Molecular diagnosis of Entamoeba spp. versus microscopy in the Great Cairo.

2017 
Amoebiasis is a human disease produced by Entamoeba histolytica which causes widespread mortality and morbidity worldwide through diarrheal disease and abscess establishment in parenchymal tissues such as liver, lung, and brain. The true prevalence of infection is unknown for most areas of the world due to the difficulty to characterise Entamoeba histolytica versus other non-pathogenic amoebas with identical morphology, as Entamoeba dispar, and Entamoeba moshkovskii. To overcome microscopy misidentification issues, we tested a nested multiplex polymerase chain reaction (PCR) and a real-time PCR on 194 stool samples collected from incoming dysentery patients in Cairo hospitals diagnosed with E. histolytica by microscopy. Nested PCR showed only 20 (10.3%) samples positive to E. histolytica and 17 (8.7%) to E. dispar.
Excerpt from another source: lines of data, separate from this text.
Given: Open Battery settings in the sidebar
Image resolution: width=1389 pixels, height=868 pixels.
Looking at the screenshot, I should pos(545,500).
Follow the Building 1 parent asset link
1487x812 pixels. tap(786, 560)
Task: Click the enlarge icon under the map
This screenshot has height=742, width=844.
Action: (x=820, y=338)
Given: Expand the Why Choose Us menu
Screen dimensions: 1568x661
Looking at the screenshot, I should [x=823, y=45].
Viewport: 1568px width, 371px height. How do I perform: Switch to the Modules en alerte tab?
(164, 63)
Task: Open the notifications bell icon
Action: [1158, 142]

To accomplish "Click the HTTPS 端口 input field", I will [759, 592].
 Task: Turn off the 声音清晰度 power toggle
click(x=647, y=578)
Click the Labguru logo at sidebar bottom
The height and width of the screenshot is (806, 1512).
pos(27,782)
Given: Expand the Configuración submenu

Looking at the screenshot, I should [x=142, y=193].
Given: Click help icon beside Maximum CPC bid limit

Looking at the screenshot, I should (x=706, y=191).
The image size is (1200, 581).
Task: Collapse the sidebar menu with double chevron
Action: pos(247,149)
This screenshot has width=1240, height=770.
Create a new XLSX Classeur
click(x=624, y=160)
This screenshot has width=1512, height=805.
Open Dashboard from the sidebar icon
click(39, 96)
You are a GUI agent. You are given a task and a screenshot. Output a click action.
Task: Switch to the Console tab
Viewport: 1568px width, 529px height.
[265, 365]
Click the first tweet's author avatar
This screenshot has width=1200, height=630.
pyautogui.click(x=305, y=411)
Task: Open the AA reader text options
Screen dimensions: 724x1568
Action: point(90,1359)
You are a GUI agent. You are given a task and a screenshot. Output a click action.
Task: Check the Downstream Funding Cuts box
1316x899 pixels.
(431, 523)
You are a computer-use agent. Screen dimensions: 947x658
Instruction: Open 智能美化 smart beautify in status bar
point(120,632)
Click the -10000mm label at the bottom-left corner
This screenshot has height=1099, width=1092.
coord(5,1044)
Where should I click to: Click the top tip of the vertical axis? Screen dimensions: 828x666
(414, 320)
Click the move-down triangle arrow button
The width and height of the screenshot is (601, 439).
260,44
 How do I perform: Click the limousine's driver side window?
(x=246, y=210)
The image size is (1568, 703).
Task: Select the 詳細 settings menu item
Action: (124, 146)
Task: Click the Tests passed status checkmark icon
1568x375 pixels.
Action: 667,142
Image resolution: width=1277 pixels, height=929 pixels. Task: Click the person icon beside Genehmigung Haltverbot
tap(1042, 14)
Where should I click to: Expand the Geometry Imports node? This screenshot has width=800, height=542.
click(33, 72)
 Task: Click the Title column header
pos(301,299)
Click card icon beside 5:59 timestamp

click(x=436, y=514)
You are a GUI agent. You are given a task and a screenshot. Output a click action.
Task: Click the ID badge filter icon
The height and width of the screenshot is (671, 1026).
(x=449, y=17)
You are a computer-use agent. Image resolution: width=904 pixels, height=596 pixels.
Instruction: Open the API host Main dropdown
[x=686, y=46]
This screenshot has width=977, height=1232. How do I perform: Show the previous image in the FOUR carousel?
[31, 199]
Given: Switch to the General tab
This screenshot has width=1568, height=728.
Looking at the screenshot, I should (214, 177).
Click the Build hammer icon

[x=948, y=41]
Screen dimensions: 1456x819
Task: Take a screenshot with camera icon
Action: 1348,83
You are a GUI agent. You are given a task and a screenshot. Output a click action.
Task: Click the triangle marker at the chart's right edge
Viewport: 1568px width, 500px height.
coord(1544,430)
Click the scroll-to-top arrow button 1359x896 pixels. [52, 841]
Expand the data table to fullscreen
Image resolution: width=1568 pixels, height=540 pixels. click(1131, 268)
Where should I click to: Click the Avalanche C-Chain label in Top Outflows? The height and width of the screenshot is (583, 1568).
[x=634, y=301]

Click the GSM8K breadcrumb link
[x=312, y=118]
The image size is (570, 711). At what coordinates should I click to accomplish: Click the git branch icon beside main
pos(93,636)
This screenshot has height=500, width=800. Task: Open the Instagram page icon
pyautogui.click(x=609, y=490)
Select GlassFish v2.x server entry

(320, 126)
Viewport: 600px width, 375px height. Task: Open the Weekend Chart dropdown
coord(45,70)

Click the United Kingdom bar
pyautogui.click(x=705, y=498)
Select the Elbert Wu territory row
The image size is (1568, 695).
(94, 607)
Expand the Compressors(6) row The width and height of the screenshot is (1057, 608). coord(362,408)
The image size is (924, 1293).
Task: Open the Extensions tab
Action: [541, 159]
The real-time PCR detected only 19 and 11 samples positive to E. histolytica and E. dispar respectively, showing less sensitivity than the nested PCR. The data show that prevalence of E. histolytica in Cairo is lower when specific diagnosis methods are used instead of traditional microscopy, allowing to differentiate between morphologically identical human amoebas species.